Basically, the performance issue is a "nightmare" not "impossible." Once our budget per user gets anywhere near amazon's, it will be doable, but still not particularly fast. As a comparison, I can open 10 amazon windows in under 20 seconds. Opening 5 empowerment windows takes about 2 minutes.
Since the desired result is better usability of the site through increasing the quality of viewable information, we are better off at this point just watching what we post and making sure we drown in our own spam. For site with 10 million users and hundreds of thousands of dollars in funding, if not millions in funding, what your talking about is pretty much dead on, but for 10 users and no funding, it isn't going to happen. Yet.
implementation
"Rather than just a numeric value associated with each article being its raw score, each article has table associated with it, with a list of the people who've modded it in one column and a +1 or a -1 in the other..."
Thats pretty much what I was thinking, only you could do without the -1s. Thats what I was calling the simplest case. Performance could be helped by moving the weighting calculation off site. That is, another server grabbs the viewer's weights and all the ratings for that comment, then does the math, and drupal gets the results, thus bypassing the massive overhead of drupal. Then for each comment, a second server does 2 queries and drupal does one (to the other server). That wouldn't break anything, but it would also be linear in nature, meaning that it would still have to have a little math done to make the ratings usefull, though that could also be done on a different server.
What I don't know is how well drupal can utilize that kind of information when it isn't built into the node/comment's weight.
Logarithmic Scoring
That is simple to
That is simple to implement.
The data required are
x=the total positive ratings
m=the total positive ratings of the highest rated item
f=the groupthink factor, from 1 to 0 with 1 being linear and smaller numbers favoring items with few ratings
w=the wieght to apply to the item with the highest rating. 20 is the highest that makes any sense in relation to the drupal wieghting system.
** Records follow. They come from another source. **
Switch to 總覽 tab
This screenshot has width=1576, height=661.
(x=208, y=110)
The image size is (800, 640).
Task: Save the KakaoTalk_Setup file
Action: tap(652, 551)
This is the "cap"
the formula is
w(x/m)^f
Jellybeans should have their own category
In a word--Filters
My ideal newsing system would allow me to filter things for search and storage by a wide variety of filters.
And if we're gonna get really IDEAL about it, maybe the filters could include regular expressions.
It would just help if you could sort out mainstream media vs. indy, left vs. right, categorize links to blogs, forums, wikis, etc. separately, so they could be included in the results or omitted, as determined by your filter preferences.
Just my two cents. When it comes ot news, I like to hear all the sides I can, but there are frequently an overwhelming number of sides--thus, any tools and tricks we can develop to sort, compare, and rate our information and its sources are good news in my book.
-cid